Appellee, as trustee, undisputedly had the power to incur these expenses in order to maintain the various residences. The trust instrument gave the trustee all the powers specified in Act 153 of 1961, codified at Arkansas Code Annotated sections 28-69-301 through 28-69-304 (Repl.2012). Section 28-69-304 allows a trustee to, among other things, pay real-estate taxes and other assessments on the property, to repair and maintain the real property, and to insure the property. Ark. Code Ann. § 28-69-304(14), (15), (24); see also First Nat’l Bank v. Hawley, 207 Ark. 587, 182 S.W.2d 194 (1944) (stating the general rule that a trustee has the implied power to maintain trust property to prevent it from going to waste).

This brings us to the question of whether reimbursement of these expenses was proper. Appellants contend that no reimbursement was possible because the trust instrument was silent on the issue. However, a trustee is generally entitled to reimbursement for expenses incurred reasonably and properly in the course of administering a trust. Restatement (Third) of Trusts, § 38(2) (2003). This is true even in the absence of an express provision for | ^reimbursement in the trust instrument. Stewart v. Harrison, 210 Miss. 750, 50 So.2d 624 (.1951); Johnston v. Rothwell, 54 Wyo. 99, 87 P.2d 13 (1939). Arkansas statutory law provides explicitly for this right, mandating that “a trustee is entitled to be reimbursed out of the trust properly ... for reasonable expenses that were properly incurred in the administration of the trust[.]” Ark. Code Ann. § 28-73-709(a)(l). Based on the evidence and our de novo review, we hold that the circuit court was not clearly erroneous in awarding appellee these expenses.
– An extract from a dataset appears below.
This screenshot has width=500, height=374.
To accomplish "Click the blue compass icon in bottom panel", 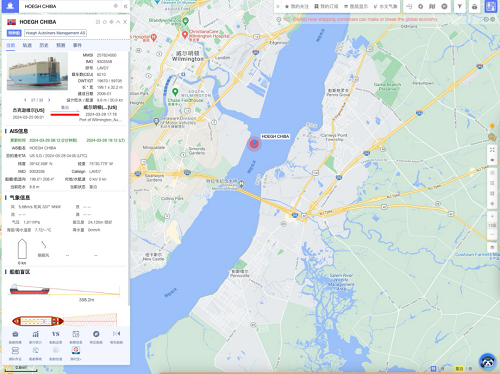I will 96,334.
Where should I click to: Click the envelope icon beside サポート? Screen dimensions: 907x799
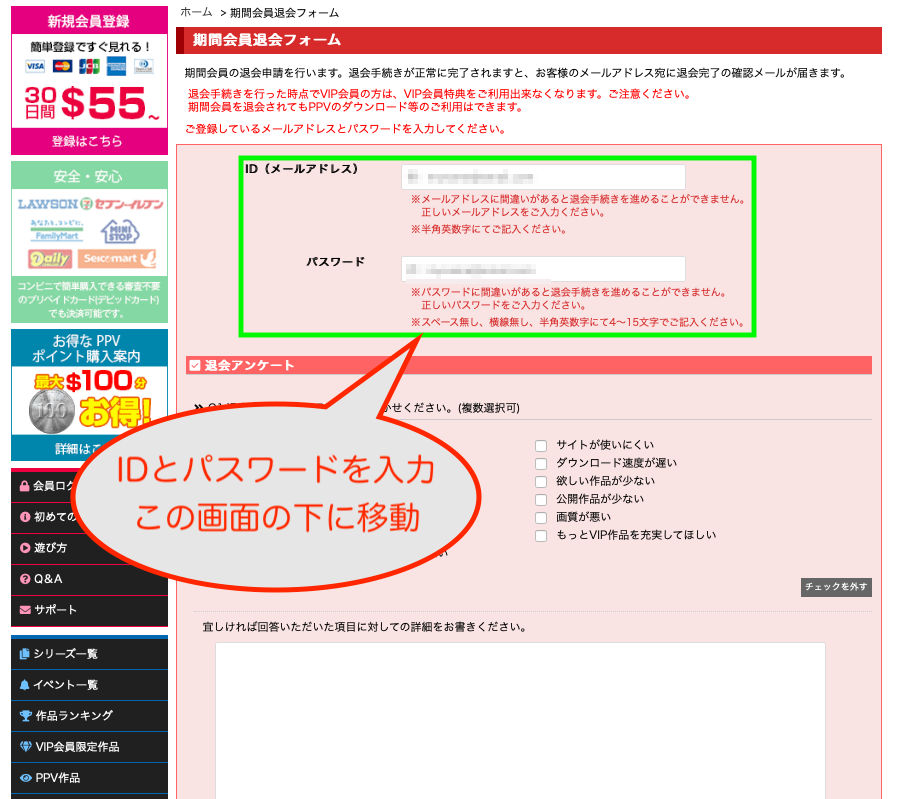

Appellants also argue that appellee was not entitled to any reimbursement because she breached her fiduciary duties by, among other things, commingling the proceeds from the sale of the residence with her personal funds and failing to comply with statutory requirements regarding notice. We note that the court’s written order does not contain a specific ruling on whether appellee breached her fiduciary duties to the trust. However, even if the circuit court had found that appellee had breached her fiduciary duties, the court would nevertheless have the discretion to allow reimbursement to appellee. See Ark.Code Ann. § 28-73-709(a)(2). Based on the evidence in this case, we hold that the circuit court did not abuse its discretion.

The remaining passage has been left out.